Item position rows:
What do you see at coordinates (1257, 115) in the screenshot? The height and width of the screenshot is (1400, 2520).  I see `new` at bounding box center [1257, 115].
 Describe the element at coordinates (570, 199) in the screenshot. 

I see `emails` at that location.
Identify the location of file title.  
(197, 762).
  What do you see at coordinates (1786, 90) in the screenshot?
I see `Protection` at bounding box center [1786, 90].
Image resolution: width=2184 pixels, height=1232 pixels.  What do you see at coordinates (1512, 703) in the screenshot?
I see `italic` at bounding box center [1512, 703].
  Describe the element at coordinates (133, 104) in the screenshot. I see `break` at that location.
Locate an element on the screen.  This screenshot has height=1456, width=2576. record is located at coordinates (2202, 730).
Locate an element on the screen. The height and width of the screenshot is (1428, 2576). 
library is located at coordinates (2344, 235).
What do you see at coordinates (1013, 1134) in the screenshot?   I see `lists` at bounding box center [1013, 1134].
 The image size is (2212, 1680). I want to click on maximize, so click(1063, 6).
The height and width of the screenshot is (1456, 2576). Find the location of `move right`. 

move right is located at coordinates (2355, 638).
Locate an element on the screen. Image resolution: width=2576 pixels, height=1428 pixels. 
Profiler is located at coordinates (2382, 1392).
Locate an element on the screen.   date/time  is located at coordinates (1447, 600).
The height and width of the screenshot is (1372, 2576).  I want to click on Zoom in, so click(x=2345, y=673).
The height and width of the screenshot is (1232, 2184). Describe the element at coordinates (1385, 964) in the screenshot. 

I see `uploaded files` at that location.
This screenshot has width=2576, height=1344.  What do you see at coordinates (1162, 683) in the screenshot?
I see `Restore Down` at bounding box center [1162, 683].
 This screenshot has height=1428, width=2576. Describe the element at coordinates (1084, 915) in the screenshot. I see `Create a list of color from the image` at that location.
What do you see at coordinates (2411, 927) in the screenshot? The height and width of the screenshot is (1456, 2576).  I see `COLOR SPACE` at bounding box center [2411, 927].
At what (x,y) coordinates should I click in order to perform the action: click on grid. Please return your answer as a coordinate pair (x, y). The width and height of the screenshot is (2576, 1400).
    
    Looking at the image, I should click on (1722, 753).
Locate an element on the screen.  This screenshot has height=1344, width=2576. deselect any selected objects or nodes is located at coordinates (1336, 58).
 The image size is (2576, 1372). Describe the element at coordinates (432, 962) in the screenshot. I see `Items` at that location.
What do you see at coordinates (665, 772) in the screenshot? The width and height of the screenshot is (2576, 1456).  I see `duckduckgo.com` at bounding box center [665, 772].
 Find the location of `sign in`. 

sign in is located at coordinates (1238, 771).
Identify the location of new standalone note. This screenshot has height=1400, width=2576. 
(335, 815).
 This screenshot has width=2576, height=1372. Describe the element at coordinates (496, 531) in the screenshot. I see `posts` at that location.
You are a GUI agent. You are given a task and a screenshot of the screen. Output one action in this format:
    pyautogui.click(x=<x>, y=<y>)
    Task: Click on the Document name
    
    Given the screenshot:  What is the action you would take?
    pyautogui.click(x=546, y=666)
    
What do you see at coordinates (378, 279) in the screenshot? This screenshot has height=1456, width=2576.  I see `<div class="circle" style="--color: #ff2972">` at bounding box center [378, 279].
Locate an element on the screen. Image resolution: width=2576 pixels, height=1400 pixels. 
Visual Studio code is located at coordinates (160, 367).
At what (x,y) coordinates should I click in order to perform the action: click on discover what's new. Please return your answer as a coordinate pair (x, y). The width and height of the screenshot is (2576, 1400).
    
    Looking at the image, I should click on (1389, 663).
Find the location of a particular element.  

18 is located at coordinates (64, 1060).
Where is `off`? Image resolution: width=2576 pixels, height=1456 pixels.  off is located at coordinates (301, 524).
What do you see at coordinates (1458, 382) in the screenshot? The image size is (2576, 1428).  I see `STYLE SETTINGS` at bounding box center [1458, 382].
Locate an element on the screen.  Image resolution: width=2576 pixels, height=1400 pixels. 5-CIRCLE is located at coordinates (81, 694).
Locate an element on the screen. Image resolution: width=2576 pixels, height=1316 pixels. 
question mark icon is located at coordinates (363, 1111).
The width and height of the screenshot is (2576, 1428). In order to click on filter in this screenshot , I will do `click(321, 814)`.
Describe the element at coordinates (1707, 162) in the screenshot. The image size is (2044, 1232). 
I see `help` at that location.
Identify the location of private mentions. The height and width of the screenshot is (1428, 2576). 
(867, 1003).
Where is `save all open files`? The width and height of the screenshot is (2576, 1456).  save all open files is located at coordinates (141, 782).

What you should do
Return every one of the rows above with each line reproduced word for word.

Output below
What do you see at coordinates (1257, 115) in the screenshot? The height and width of the screenshot is (1400, 2520).  I see `new` at bounding box center [1257, 115].
 Describe the element at coordinates (570, 199) in the screenshot. 

I see `emails` at that location.
Identify the location of file title.  
(197, 762).
  What do you see at coordinates (1786, 90) in the screenshot?
I see `Protection` at bounding box center [1786, 90].
Image resolution: width=2184 pixels, height=1232 pixels.  What do you see at coordinates (1512, 703) in the screenshot?
I see `italic` at bounding box center [1512, 703].
  Describe the element at coordinates (133, 104) in the screenshot. I see `break` at that location.
Locate an element on the screen.  This screenshot has height=1456, width=2576. record is located at coordinates (2202, 730).
Locate an element on the screen. The height and width of the screenshot is (1428, 2576). 
library is located at coordinates (2344, 235).
What do you see at coordinates (1013, 1134) in the screenshot?   I see `lists` at bounding box center [1013, 1134].
 The image size is (2212, 1680). I want to click on maximize, so click(1063, 6).
The height and width of the screenshot is (1456, 2576). Find the location of `move right`. 

move right is located at coordinates (2355, 638).
Locate an element on the screen. Image resolution: width=2576 pixels, height=1428 pixels. 
Profiler is located at coordinates (2382, 1392).
Locate an element on the screen.   date/time  is located at coordinates (1447, 600).
The height and width of the screenshot is (1372, 2576).  I want to click on Zoom in, so click(x=2345, y=673).
The height and width of the screenshot is (1232, 2184). Describe the element at coordinates (1385, 964) in the screenshot. 

I see `uploaded files` at that location.
This screenshot has width=2576, height=1344.  What do you see at coordinates (1162, 683) in the screenshot?
I see `Restore Down` at bounding box center [1162, 683].
 This screenshot has height=1428, width=2576. Describe the element at coordinates (1084, 915) in the screenshot. I see `Create a list of color from the image` at that location.
What do you see at coordinates (2411, 927) in the screenshot? The height and width of the screenshot is (1456, 2576).  I see `COLOR SPACE` at bounding box center [2411, 927].
At what (x,y) coordinates should I click in order to perform the action: click on grid. Please return your answer as a coordinate pair (x, y). The width and height of the screenshot is (2576, 1400).
    
    Looking at the image, I should click on (1722, 753).
Locate an element on the screen.  This screenshot has height=1344, width=2576. deselect any selected objects or nodes is located at coordinates (1336, 58).
 The image size is (2576, 1372). Describe the element at coordinates (432, 962) in the screenshot. I see `Items` at that location.
What do you see at coordinates (665, 772) in the screenshot? The width and height of the screenshot is (2576, 1456).  I see `duckduckgo.com` at bounding box center [665, 772].
 Find the location of `sign in`. 

sign in is located at coordinates (1238, 771).
Identify the location of new standalone note. This screenshot has height=1400, width=2576. 
(335, 815).
 This screenshot has width=2576, height=1372. Describe the element at coordinates (496, 531) in the screenshot. I see `posts` at that location.
You are a GUI agent. You are given a task and a screenshot of the screen. Output one action in this format:
    pyautogui.click(x=<x>, y=<y>)
    Task: Click on the Document name
    
    Given the screenshot:  What is the action you would take?
    pyautogui.click(x=546, y=666)
    
What do you see at coordinates (378, 279) in the screenshot? This screenshot has height=1456, width=2576.  I see `<div class="circle" style="--color: #ff2972">` at bounding box center [378, 279].
Locate an element on the screen. Image resolution: width=2576 pixels, height=1400 pixels. 
Visual Studio code is located at coordinates (160, 367).
At what (x,y) coordinates should I click in order to perform the action: click on discover what's new. Please return your answer as a coordinate pair (x, y). The width and height of the screenshot is (2576, 1400).
    
    Looking at the image, I should click on (1389, 663).
Find the location of a particular element.  

18 is located at coordinates (64, 1060).
Where is `off`? Image resolution: width=2576 pixels, height=1456 pixels.  off is located at coordinates (301, 524).
What do you see at coordinates (1458, 382) in the screenshot? The image size is (2576, 1428).  I see `STYLE SETTINGS` at bounding box center [1458, 382].
Locate an element on the screen.  Image resolution: width=2576 pixels, height=1400 pixels. 5-CIRCLE is located at coordinates (81, 694).
Locate an element on the screen. Image resolution: width=2576 pixels, height=1316 pixels. 
question mark icon is located at coordinates (363, 1111).
The width and height of the screenshot is (2576, 1428). In order to click on filter in this screenshot , I will do `click(321, 814)`.
Describe the element at coordinates (1707, 162) in the screenshot. The image size is (2044, 1232). 
I see `help` at that location.
Identify the location of private mentions. The height and width of the screenshot is (1428, 2576). 
(867, 1003).
Where is `save all open files`? The width and height of the screenshot is (2576, 1456).  save all open files is located at coordinates (141, 782).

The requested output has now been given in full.